El pasar por caja para obtener YouTube Premium también otorga más ventajas, pero la ausencia de publicidad es uno de sus mayores reclamos. Si la cantidad es o no asumible queda en la opinión de cada uno. Aún así, la picaresca de los usuarios ha provocado la búsqueda de alternativas para pagar lo menos posible.
A YouTube no le gustan las trampas. Desde hace años, la plataforma ha librado una batalla pública contra los bloqueados de anuncios, uno de sus mayores archienemigos. Sin embargo, YouTube tiene prohibido de forma legal emitir publicidad en algunos países. Por ello, el uso de VPNs para falsificar ubicaciones se ha vuelto un método popular para esquivar los anuncios. Una estrategia bastante similar que también practican aquellos que se suscriben a YouTube Premium en otras regiones para pagar menos.

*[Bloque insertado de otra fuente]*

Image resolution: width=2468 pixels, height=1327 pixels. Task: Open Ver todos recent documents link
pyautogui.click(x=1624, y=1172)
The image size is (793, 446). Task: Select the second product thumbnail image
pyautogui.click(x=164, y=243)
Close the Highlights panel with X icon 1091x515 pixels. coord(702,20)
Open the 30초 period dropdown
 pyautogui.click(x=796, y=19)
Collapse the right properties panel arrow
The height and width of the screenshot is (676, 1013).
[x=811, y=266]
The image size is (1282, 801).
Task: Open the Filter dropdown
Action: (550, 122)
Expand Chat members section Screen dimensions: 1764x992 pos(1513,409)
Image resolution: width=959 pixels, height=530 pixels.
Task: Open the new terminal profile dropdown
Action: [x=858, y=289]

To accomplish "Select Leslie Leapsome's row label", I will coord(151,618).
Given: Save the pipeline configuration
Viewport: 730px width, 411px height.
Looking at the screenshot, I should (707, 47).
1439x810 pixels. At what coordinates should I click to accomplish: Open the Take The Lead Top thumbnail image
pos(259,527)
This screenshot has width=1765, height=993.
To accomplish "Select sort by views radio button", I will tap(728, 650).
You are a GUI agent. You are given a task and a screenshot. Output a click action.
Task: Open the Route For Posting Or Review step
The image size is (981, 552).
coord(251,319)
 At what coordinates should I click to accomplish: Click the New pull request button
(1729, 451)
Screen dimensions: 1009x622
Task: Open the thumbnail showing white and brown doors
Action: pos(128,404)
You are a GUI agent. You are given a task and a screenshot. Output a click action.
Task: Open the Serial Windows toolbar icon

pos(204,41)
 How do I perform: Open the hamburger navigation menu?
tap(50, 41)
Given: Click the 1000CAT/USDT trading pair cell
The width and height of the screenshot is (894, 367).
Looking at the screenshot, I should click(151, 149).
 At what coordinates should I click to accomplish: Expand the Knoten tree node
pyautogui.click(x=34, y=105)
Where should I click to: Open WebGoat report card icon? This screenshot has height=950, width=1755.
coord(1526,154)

Al igual que ocurre con otros servicios, el precio varía según la región desde donde accedas. Por ejemplo, en Reino Unido una suscripción vale 15,24 dólares mensuales. Una gran cantidad si lo comparamos con Turquía, donde baja hasta los 1,19 dólares. Sin embargo, los usuarios ya han comenzado a experimentar la cancelación de las suscripciones Premium realizadas mediante VPN. Y es que ahora, YouTube es capaz de identificar los cambios de ubicación anómalos.
Para evitar el uso de esta táctica, la plataforma exige a los futuros suscriptores el uso de una tarjeta local para darse de alta en Premium. Sobre el papel, parece ser un método eficaz para acabar con esta táctica de cambio de países. Aún así, solo el tiempo dirá si, finalmente, termina siendo así.